ELEEMOSYNARY, by Lee Blessing, will be presented by Cyrano's Off-Center Playhouse Thursdays through Saturdays at 8 p.m. and Sundays at 3 p.m. until May 17. Tickets are $12, with a $4 discount for seniors and students. With Mother's Day near, some theater-goers will gladly note an alternative to the traditional Sunday brunch. The current production of Lee Blessing's "Eleemosynary, " presented by Cyrano's Off-Center Playhouse, provides a provocative and insightful examination of relationships between mothers and daughters and grandmothers. Be forewarned, though: While the picture that Blessing paints is often humorous and, in the end, uplifting, his palette contains darker hues than the rosy pinks or pretty pastels that decorate the sentimental cards in the Hallmark bin.
Blessing's play flouts convention in both form and content.
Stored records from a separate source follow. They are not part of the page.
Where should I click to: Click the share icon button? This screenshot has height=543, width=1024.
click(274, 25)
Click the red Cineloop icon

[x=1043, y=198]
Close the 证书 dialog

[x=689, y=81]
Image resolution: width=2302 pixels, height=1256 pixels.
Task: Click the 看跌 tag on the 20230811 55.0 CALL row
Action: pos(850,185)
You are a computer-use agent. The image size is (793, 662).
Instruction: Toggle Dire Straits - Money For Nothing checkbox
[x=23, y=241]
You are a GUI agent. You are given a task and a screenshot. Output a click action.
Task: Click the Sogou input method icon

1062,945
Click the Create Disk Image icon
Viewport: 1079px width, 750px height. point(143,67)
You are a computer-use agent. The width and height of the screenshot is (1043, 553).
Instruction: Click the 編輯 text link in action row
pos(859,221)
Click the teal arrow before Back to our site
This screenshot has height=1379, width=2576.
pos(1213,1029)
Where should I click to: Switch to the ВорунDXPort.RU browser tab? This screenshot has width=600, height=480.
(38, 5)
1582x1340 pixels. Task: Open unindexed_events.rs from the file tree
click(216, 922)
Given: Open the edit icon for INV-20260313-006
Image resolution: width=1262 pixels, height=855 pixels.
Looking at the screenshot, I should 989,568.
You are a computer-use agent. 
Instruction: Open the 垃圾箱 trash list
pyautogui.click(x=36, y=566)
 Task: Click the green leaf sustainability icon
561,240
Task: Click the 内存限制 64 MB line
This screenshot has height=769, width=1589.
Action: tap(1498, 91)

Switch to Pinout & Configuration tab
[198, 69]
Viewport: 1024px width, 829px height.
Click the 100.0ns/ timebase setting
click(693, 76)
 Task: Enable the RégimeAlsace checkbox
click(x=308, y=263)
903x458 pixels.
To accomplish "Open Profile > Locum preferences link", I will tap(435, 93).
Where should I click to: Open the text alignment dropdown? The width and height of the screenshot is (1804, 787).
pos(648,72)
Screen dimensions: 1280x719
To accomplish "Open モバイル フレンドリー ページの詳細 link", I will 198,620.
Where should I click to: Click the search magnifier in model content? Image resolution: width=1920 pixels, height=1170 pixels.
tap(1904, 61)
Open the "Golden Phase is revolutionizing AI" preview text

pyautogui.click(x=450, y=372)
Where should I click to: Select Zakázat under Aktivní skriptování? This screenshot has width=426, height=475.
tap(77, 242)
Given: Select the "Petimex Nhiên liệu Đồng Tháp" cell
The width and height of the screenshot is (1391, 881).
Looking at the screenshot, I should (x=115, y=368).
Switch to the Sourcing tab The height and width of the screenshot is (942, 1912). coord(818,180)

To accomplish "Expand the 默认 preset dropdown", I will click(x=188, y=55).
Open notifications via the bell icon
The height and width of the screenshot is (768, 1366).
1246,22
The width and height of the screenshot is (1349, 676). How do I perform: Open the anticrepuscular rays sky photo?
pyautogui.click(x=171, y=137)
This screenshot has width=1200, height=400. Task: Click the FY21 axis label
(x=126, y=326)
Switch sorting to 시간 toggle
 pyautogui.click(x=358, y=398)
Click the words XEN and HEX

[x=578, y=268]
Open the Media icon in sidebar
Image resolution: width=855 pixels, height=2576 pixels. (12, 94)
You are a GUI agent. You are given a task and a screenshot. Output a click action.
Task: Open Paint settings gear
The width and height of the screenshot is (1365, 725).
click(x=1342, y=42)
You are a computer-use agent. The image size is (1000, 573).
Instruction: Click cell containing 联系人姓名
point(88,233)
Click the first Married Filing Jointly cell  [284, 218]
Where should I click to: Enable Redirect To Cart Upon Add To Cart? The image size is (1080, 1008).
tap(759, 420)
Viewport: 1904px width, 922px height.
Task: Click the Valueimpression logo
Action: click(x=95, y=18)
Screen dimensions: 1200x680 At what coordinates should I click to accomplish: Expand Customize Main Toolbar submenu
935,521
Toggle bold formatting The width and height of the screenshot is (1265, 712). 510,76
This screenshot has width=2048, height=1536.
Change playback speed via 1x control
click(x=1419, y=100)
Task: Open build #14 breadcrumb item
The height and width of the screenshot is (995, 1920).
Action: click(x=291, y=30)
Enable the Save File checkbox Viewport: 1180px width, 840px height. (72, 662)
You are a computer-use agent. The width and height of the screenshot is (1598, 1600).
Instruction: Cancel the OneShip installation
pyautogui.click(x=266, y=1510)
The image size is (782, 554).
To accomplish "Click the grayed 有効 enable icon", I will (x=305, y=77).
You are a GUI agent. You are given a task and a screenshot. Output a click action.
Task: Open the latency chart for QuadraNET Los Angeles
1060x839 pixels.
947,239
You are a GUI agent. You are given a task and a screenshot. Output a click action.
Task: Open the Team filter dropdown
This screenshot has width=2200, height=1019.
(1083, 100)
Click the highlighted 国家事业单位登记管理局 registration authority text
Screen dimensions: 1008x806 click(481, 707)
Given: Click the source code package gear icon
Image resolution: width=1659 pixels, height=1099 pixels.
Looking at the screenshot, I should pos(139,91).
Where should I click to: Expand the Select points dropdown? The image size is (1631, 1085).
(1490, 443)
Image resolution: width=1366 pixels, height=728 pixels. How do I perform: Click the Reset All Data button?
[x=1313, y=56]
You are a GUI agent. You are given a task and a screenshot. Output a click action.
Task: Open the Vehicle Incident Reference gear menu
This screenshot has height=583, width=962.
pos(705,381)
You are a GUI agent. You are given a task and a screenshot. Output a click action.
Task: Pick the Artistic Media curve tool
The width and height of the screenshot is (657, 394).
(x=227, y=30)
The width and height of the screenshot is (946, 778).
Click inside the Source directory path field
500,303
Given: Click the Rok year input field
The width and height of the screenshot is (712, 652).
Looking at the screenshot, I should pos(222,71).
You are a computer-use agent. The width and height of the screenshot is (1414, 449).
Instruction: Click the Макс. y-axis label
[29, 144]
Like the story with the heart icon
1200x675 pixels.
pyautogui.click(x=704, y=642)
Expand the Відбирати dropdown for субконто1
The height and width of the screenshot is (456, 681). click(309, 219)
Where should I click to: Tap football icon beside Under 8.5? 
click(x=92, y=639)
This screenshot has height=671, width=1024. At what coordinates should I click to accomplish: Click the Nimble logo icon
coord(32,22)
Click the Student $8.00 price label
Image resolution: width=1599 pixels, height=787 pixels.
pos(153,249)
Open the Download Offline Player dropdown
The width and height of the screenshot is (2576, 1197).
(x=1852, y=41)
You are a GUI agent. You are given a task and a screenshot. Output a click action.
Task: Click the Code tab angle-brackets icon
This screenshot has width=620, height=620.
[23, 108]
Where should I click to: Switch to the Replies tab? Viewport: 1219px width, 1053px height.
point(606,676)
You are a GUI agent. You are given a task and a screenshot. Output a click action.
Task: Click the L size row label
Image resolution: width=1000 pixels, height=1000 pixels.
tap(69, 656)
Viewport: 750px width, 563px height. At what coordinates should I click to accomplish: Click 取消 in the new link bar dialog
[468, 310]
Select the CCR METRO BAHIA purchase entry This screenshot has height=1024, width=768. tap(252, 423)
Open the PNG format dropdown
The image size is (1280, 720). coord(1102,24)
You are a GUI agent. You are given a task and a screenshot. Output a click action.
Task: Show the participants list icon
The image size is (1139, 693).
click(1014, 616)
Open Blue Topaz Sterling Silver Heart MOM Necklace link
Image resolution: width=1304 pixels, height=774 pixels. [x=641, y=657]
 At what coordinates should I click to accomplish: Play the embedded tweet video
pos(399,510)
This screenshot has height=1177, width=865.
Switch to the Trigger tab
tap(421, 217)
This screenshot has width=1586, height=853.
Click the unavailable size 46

His script employs multiple narration, flashbacks and flash-forwards, and even observations from beyond the grave to create a brutally honest portrait of three women connected by blood, spirit and, for the most part, a curious, unspoken need for one another.
Blessing's eccentric collection of females shatters the traditional warm, fuzzy notions about motherhood, child-rearing, education and success. In Blessing's world, none of these sacred cows escapes unscathed. Mothers do not always love their daughters or want what's best for them. Daughters sometimes run away from home. Sometimes mothers run away from home, too. Worse yet, when their parents' dreams turn out to be hollow, daughters fulfill their mothers' wildest expectations and become monsters.
Fortunately, Blessing brings his audience back from the brink through the character of Echo, the pubescent granddaughter played by Cortney Carlson. Echo's success is of a higher order: She discovers and demands the love that her mother, Artie (Mara Brenner), is unable to show or give. This transpires as Echo's grandmother, Dorothea (Carol Carlson, Cortney's mother) lingers nearby, a spirit tethered to a comatose body. Although each of the three actresses creates a fully credible and complex character, young Cortney Carlson, a ninth-grader, turns in the most accomplished performance. The role of Echo demands childlike vulnerability and the backbone for survival, and it tests Carlson's remarkable physical and emotional range. She is totally in control, both as the competitive imp who wins the national bee by spelling "eleemosynary, " and as the adolescent who displays wisdom beyond her years, grasping the meaning of the word and its application in life: charity for others.